Investigation of the electrical properties of liquid-phase sintered ZnO–V₂O₅ based varistor ceramics using impedance and dielectric spectroscopy

The influence of Nb₂O₅ and a mixture of Nb₂O₅ and MnCO₃ on the electrical and dielectric properties of liquid-phase sintered ZnO–V₂O₅ ceramics were studied by impedance spectroscopy over a frequency range from 10 mHz to 1 MHz at different temperatures. The impedance data, represented by means of Nyquist diagrams, show two time constants with different activation energies, one at high frequencies and the other at low frequencies. These activation energies were associated with the adsorption and reaction of O₂ species at the grain boundary interface. The resistance and the capacitance of grain-boundary regions were determined by modeling the experimental results using equivalent circuits. Analysis of the frequency dependence of the impedance of the material shows the presence of a non-Debye type of relaxation. The Arrhenius plots show two slopes with a turnover at 150/200 °C for both the higher and lower frequency time constants. These behaviors can be related with the decrease of minor charge carrier density.

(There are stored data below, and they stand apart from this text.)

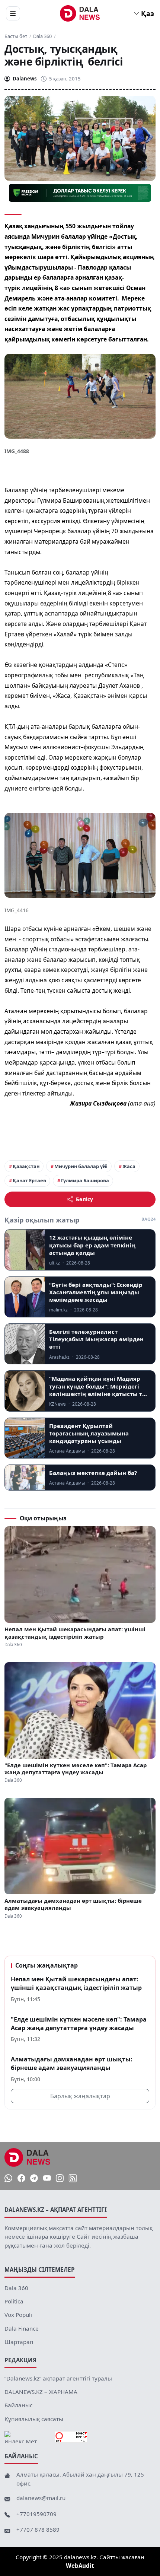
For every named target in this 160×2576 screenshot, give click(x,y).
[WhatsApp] (8, 2178)
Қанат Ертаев (29, 1180)
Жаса (128, 1166)
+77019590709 (36, 2514)
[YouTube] (47, 2178)
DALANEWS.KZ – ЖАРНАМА (40, 2391)
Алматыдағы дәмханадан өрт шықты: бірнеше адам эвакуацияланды (73, 1904)
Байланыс (18, 2405)
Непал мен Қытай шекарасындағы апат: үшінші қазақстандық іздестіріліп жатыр (74, 1633)
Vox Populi (18, 2314)
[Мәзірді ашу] (13, 13)
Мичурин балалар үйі (81, 1166)
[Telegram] (34, 2178)
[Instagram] (60, 2178)
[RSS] (73, 2178)
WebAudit (80, 2565)
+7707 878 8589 (38, 2529)
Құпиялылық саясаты (33, 2419)
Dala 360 (42, 36)
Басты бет (15, 36)
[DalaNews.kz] (27, 2157)
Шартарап (18, 2342)
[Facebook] (21, 2178)
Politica (13, 2301)
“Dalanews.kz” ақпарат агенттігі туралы (58, 2378)
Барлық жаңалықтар (80, 2096)
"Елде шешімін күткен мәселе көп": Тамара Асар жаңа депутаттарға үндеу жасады (75, 1769)
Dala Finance (21, 2328)
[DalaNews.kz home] (80, 13)
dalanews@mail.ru (40, 2498)
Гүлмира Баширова (85, 1180)
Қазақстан (26, 1166)
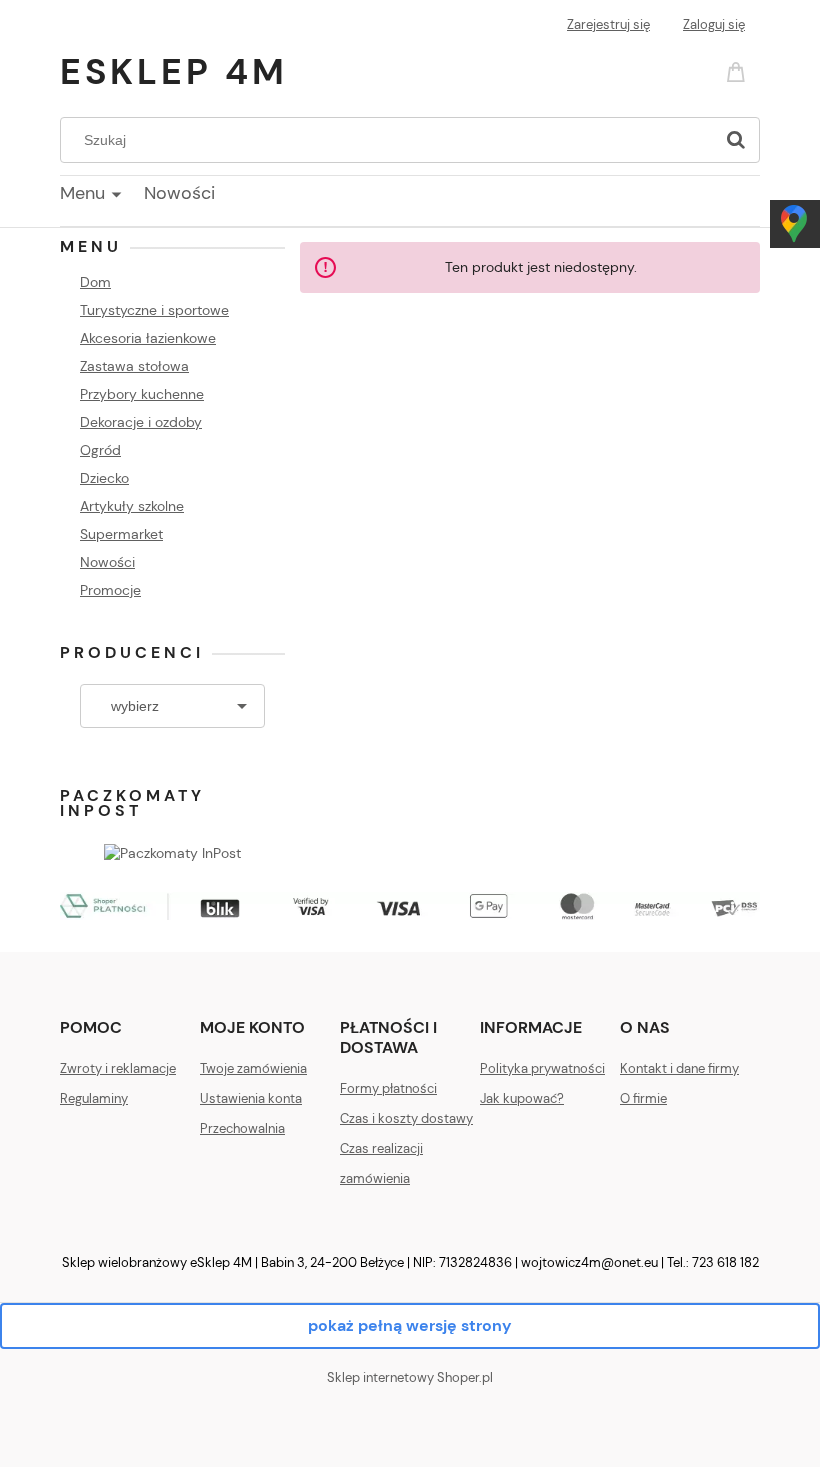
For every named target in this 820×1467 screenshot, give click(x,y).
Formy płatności (388, 1088)
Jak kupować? (522, 1098)
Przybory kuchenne (142, 394)
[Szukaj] (736, 140)
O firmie (643, 1098)
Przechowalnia (242, 1128)
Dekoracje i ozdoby (141, 422)
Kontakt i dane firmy (679, 1068)
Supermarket (121, 534)
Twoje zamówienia (253, 1068)
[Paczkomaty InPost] (172, 851)
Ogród (100, 450)
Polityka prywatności (542, 1068)
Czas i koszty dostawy (406, 1118)
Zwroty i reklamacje (118, 1068)
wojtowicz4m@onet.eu (589, 1262)
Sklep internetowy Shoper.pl (410, 1377)
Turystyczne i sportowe (154, 310)
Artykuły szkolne (132, 506)
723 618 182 (725, 1262)
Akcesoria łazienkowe (148, 338)
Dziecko (104, 478)
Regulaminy (94, 1098)
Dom (95, 282)
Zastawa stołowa (134, 366)
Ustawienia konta (251, 1098)
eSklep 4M (174, 71)
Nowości (107, 562)
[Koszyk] (739, 70)
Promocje (110, 590)
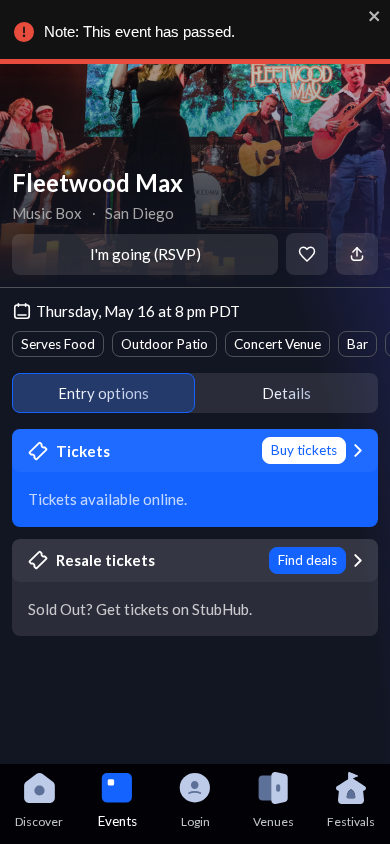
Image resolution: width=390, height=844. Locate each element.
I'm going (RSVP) (145, 254)
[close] (375, 16)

Consequently, better varistor performance is achieved for 97.4 mol% ZnO + 0.5 mol% V₂O₅ + 0.10 mol% Nb₂O₅ + 2.0 mol% MnCO₃ with nonlinear coefficient α = 24.3, breakdown field E_1mA = 498.5 V/mm and leakage current density J_L = 63.114 µA/cm². X-ray diffraction and scanning electron microscopy techniques were used to characterize the crystal structure and surface morphology of the material respectively. For all the samples, other than the major ZnO phase, Zn₃(VO₄)₂ were detected as minor secondary phases. SEM morphology shows that the average grain size depends on the Nb and Mn content.